#WakandaForever = $$$$$
Analysis of reddit interactions to predict opening box office revenue
In 2017, a Fortune 50 company gave me the opportunity to be an intern in a very selective program. So, I packed my bags and moved to a brand new city for a couple of months to take on this exciting new opportunity.
Working for such a big company, actually wasn’t all it was cracked up to be. During the 4 months there, I’m pretty sure my manager only got my name right once. This re-framed how I thought about working at these “luxury” tech companies that promise you the world.
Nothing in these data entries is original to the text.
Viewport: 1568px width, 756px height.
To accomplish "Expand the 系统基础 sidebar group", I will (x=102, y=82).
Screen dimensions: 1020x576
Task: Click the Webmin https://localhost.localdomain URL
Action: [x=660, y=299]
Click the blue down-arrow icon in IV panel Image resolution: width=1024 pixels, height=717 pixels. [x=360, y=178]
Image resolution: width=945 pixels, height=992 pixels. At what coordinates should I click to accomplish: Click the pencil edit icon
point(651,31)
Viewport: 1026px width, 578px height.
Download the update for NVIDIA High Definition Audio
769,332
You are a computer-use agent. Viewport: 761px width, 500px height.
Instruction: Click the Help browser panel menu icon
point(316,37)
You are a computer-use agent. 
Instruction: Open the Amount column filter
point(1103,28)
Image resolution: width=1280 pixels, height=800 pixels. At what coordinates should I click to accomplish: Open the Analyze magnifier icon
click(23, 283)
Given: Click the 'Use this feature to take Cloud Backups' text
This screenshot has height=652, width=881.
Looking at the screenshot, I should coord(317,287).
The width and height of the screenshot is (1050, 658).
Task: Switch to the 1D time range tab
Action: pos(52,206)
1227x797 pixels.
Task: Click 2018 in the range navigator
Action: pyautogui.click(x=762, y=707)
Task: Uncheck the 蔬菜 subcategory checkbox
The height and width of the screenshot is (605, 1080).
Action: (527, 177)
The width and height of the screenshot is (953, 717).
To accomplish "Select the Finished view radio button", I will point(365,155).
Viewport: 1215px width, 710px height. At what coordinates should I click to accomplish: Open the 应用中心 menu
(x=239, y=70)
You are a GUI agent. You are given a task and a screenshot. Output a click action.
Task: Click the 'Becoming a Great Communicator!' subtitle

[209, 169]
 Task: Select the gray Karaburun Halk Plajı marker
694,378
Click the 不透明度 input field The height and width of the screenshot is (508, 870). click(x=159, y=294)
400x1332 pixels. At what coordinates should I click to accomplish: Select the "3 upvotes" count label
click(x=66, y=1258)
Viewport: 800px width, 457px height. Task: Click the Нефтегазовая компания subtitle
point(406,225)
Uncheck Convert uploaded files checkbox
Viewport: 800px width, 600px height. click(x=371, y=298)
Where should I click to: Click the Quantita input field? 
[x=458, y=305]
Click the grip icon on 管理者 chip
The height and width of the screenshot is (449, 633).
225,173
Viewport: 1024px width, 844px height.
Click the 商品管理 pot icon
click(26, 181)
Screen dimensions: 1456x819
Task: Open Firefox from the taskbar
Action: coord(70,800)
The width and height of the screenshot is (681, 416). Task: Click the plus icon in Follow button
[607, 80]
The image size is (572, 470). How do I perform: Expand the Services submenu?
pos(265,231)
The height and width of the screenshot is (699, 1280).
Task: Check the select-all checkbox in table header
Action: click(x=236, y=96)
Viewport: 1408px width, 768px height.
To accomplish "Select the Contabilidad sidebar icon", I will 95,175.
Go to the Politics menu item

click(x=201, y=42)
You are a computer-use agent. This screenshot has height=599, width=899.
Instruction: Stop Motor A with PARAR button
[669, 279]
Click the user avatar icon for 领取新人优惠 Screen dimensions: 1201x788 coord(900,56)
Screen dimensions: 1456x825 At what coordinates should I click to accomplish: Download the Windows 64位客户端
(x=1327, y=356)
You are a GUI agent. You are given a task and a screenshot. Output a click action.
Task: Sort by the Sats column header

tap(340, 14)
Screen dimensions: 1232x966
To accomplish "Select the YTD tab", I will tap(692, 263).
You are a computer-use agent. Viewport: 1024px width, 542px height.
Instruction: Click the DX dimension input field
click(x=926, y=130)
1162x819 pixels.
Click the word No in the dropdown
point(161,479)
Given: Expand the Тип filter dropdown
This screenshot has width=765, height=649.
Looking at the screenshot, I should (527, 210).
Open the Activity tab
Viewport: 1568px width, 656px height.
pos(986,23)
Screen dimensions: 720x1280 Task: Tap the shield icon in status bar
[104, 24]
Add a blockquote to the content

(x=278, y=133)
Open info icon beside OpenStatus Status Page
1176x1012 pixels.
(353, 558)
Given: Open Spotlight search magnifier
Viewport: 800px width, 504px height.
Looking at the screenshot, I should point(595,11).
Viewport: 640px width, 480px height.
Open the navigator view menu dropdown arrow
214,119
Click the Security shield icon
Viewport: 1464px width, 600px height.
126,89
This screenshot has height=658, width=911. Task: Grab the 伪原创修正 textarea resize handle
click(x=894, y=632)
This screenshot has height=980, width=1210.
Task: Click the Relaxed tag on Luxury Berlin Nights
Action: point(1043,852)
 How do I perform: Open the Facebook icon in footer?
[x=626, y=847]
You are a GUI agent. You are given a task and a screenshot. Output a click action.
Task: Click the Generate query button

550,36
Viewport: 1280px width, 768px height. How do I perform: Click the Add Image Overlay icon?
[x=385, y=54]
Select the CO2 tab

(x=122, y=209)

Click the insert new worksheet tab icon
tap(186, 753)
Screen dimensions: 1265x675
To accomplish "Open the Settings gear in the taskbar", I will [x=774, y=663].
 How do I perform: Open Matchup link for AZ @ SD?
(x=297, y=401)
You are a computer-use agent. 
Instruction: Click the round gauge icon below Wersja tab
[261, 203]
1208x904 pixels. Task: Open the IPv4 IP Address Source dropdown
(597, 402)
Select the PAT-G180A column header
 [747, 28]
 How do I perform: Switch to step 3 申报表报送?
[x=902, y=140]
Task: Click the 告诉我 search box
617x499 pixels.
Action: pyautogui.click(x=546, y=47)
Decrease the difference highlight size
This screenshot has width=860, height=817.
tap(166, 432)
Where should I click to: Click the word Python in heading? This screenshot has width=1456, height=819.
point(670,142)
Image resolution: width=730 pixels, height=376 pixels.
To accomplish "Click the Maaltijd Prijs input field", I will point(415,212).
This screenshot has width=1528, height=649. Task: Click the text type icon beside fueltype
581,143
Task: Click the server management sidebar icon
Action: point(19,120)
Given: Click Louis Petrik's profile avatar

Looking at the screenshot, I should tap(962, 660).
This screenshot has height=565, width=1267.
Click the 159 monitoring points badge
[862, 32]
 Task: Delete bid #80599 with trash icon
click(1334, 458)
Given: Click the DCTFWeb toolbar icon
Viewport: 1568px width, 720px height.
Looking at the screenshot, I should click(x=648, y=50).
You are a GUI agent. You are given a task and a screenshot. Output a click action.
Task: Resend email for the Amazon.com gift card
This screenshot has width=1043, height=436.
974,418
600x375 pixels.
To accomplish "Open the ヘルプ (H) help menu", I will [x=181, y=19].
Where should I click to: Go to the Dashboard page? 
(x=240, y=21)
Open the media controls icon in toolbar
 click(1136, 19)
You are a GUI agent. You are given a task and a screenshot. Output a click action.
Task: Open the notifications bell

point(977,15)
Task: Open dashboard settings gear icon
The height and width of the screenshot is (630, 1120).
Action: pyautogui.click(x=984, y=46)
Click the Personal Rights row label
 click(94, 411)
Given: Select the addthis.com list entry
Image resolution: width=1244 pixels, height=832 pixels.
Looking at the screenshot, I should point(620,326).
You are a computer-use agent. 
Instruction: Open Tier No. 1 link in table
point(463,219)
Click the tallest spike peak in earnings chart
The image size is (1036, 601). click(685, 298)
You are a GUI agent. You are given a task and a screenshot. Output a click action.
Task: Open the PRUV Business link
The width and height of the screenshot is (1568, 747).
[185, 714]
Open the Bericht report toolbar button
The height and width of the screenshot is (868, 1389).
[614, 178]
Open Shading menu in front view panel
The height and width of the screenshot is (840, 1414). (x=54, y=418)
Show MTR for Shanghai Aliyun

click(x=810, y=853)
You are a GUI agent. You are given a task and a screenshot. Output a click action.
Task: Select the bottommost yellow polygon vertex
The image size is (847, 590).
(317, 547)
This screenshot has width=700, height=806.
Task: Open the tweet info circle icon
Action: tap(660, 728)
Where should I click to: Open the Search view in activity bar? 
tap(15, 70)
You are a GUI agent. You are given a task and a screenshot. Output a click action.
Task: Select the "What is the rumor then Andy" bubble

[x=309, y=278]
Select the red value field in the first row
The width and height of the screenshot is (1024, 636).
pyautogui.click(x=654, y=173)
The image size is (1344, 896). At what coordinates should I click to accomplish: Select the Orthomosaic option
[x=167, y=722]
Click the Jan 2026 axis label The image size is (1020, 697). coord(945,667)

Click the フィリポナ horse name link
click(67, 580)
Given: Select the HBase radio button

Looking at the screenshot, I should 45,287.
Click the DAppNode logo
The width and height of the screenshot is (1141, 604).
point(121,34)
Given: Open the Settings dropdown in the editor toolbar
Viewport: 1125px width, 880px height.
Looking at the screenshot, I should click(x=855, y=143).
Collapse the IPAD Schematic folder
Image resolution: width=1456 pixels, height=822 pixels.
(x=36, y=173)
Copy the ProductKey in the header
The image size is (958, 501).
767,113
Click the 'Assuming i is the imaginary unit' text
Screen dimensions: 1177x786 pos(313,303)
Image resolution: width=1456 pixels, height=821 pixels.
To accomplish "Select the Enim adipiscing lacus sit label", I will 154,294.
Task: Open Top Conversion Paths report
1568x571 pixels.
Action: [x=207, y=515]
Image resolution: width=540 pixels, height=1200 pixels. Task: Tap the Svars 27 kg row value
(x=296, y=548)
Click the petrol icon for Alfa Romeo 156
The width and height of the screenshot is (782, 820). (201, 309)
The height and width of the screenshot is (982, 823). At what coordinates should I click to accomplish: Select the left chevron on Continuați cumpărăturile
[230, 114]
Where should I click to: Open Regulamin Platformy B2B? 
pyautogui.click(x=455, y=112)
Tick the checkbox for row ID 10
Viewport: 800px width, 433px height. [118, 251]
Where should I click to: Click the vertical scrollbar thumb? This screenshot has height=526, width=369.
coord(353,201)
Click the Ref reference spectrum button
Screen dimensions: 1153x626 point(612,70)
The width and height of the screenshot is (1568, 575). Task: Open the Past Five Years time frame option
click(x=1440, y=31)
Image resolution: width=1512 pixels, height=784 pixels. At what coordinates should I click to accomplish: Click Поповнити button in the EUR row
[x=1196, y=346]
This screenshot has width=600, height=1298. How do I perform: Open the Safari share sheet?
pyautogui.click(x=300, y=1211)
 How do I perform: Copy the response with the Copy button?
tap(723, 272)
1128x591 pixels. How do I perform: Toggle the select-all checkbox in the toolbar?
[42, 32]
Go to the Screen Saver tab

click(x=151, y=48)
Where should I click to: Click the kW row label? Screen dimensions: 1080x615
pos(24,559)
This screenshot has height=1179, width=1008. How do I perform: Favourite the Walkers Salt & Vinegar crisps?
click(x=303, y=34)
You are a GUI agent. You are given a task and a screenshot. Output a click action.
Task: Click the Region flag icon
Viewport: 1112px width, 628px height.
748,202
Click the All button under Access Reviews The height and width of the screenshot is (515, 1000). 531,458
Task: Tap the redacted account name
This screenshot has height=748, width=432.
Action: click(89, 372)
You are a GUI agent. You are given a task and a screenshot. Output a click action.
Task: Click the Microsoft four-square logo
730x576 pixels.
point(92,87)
Let’s get to the nitty-gritty. My main task during this internship was to predict the opening weekend box office revenue of newly released films in the industry from all sorts of studios. Intimidation was a mere blip on the radar of emotions I felt having to take this project on with almost no guidance. The data source given to predict this number, you ask? Social media.
In 2014, Twitter stated that there are about 500 million transactions on the platform per day, and that number has surely surged since then. It has also been stated that 83% of the US population between the ages of 18 -39 use Twitter. That means that according to the chart below, there is a very high chance that the 44% of frequent moviegoers in the US, are on Twitter and tweeting about upcoming films.
This data, AKA your tweets, is then sold by Twitter to corporations (hint hint) that want to analyze them for their own financial gain. I was able to build a model and program that was able to predict the opening box office weekend revenue of 8 different movies over the course of 2 months with a <15% error margin. When you’re talking millions of dollars, even if the model was off by a little, seeing that number was invigorating.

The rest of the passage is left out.